Gravity Settling Section
As the gas stream enters the gravity settling section, its velocity drops and small liquid droplets that were entrained in the gas and not separated by the inlet diverter are separated out by gravity and fall to the gas liquid interface, preconditioning the gas for final polishing by the mist extractor.
. The gravity settling section is sized so that liquid droplets greater than 100 to 140 microns fall to the gas-liquid interface while smaller liquid droplets remain with the gas. Liquid droplets greater than 100 to 140 microns are undesirable as they can overload the mist extractor at the separator outlet.

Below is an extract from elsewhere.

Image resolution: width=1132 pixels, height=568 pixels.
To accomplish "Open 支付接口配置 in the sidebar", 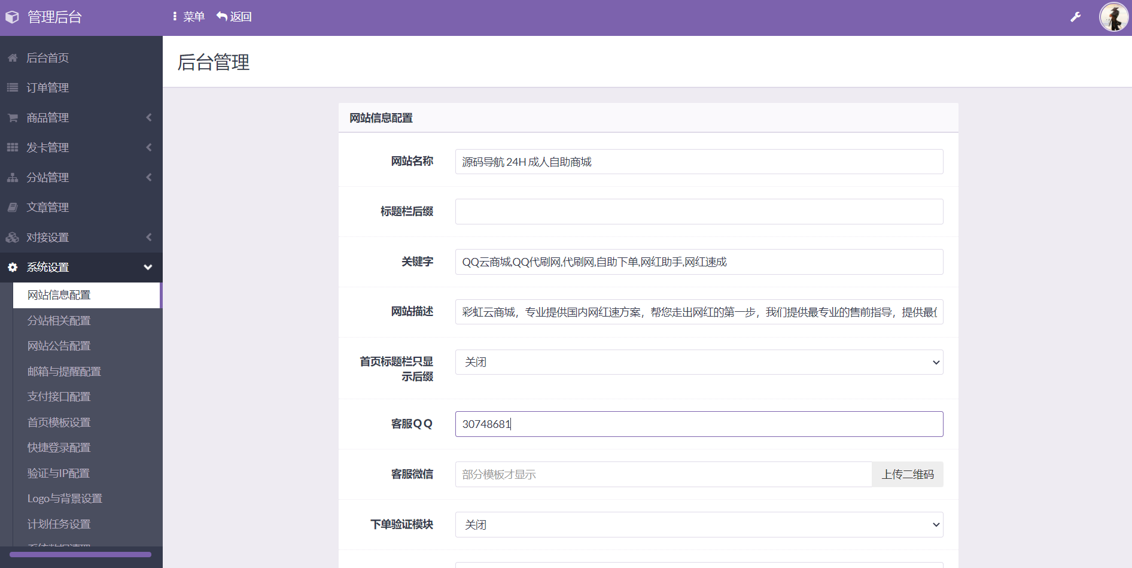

In some horizontal designs, straightening vanes are used to reduce turbulence. The vanes also act as droplet coalescers, which reduces the horizontal length required for droplet removal from the gas stream.
Mist Extractor Section
Gas leaving the gravity settling section contains small liquid droplets, generally less than 100 to 140 microns. Before the gas leaves the vessel, it passes through a coalescing section or mist extractor. This section uses coalescing elements that provide a large amount of surface area used to coalesce and remove the small droplets of liquid. As the gas flows through the coalescing elements, it must make numerous directional changes. Due to their greater mass, the liquid droplets cannot follow the rapid changes in direction of flow. These droplets impinge and collect on the coalescing elements, where they fall to the liquid collection section. Quoted liquid carryover from the various types of mist extraction devices are usually in the range of 0.1 – 1 gal/MMscf.
Fig .2- 7.Horizontal Separator sections with gas bubble in liquid phase, and liquid droplet in gas phase.
Factors to be considered for separator configuration selection include:
• What separation quality is required by downstream equipment and processes?
• How well will extraneous material (e.g. sand, mud, corrosion products) be handled?
• How much plot space will be required?
• Will the separator be too tall for transport if skidded?
• Is there enough interface surface for 3-phase separation (e.g. gas/hydrocarbon/glycol liquid)?
• Can heating coils or sand jets be incorporated if required?
• How much surface area is available for degassing of separated liquid?
• Must surges in liquid flow be handled without large changes in level?
• Is large liquid retention volume necessary?
• What are the heat retention requirements (e.g. freeze protection)?
Fig .2- 8.Vertical Separator sections with gas bubble in liquid phase and liquid droplet in gas phase.